But a championship is a combination of a million things little and big. I want to put a little spotlight on these three.
1) Mitch Kupchak. While everyone has talked about how this title completes a cycle of redemption for Kobe, it does the same for Mitch as well. He just tends to avoid the cameras.
Jodial said it very well in the comments.
No one has earned this title more than him — here’s a guy who was being roasted alive two years ago, had season ticket holders telling him to his face that he needed to resign at a town hall meeting, and even when he was shepherding championship teams earlier this decade, was seen as nothing but Jerry West’s puppet.

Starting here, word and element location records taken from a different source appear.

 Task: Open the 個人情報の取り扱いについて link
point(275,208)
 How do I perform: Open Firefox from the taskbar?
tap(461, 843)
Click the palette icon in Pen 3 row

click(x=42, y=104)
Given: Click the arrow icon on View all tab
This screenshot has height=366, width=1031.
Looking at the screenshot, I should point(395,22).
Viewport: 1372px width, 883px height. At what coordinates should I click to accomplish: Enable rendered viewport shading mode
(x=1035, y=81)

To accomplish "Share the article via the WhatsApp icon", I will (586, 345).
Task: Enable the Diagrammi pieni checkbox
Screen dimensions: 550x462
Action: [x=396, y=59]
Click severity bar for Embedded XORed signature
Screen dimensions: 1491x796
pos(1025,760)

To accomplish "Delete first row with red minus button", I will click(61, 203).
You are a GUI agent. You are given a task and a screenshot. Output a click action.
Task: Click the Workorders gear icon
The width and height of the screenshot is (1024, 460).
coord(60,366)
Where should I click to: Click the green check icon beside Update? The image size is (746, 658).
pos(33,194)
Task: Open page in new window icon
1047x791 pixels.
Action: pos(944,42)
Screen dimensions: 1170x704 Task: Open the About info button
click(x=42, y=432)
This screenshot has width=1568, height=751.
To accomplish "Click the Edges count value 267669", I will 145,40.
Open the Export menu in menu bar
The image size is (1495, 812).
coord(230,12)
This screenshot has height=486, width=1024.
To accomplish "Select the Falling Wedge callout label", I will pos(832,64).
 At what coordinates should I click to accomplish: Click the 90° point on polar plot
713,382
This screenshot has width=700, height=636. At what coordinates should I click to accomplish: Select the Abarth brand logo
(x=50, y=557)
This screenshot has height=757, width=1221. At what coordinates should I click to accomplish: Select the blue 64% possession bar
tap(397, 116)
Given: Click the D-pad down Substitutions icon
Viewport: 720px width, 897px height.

For all the great moves Mitch has made (getting Lamar for Shaq, stealing Pau, nabbing Ariza for Cook and Evans, etc.), none was more important or gutsy than the one that seems the most obvious today: He did not trade Kobe Bryant. Many a lesser GM would have panicked and blown the team up, but Mitch recognized that you can’t win a title without a superstar, and he had the best in the league on his roster. Seems simple now, but it sure wasn’t then.
2) Lamar Odom, Team Player. Remember back in training camp, when Phil Jackson went to Odom — a guy entering a contract year — and asked him to come off the bench. He asked him to sacrifice numbers and prestige for the good of the team.
Odom may have been reluctant at first, but he did it. But how many guys would have? How many people would have traded the likelihood of a bigger payday for the potential of a title? Not many.
The Painted Area has a great post on this topic.
3) Kobe Bryant Helping Trevor Ariza Become A Shooter. Great story I had never heard before from my favorite of the Lakers beat guys, Kevin Ding of the OC Register.
“I used it like it was the Bible,” Ariza said.
What we were talking about was the shooting-practice program given to Ariza entering the summer before this season by one Kobe Bryant.
The meaning of the gesture to Ariza – and its net effect in transforming his jump shot and thus this Lakers championship team – make it the quintessence of the latter-day Bryant as a teammate…
“I just got in the gym every day and worked. I used what he told me, used some things that he gave me to do. And I just worked.”
It worked. Ariza had made nine 3-pointers in his first four NBA seasons. This season, he made 61 as a prelude to his 47.6 percent playoff marksmanship that Bynum described with bugged-out eyes this way: “His shooting is ridiculous at this point.”
Those are just three of the seemingly millions of things that have gone right at the right time.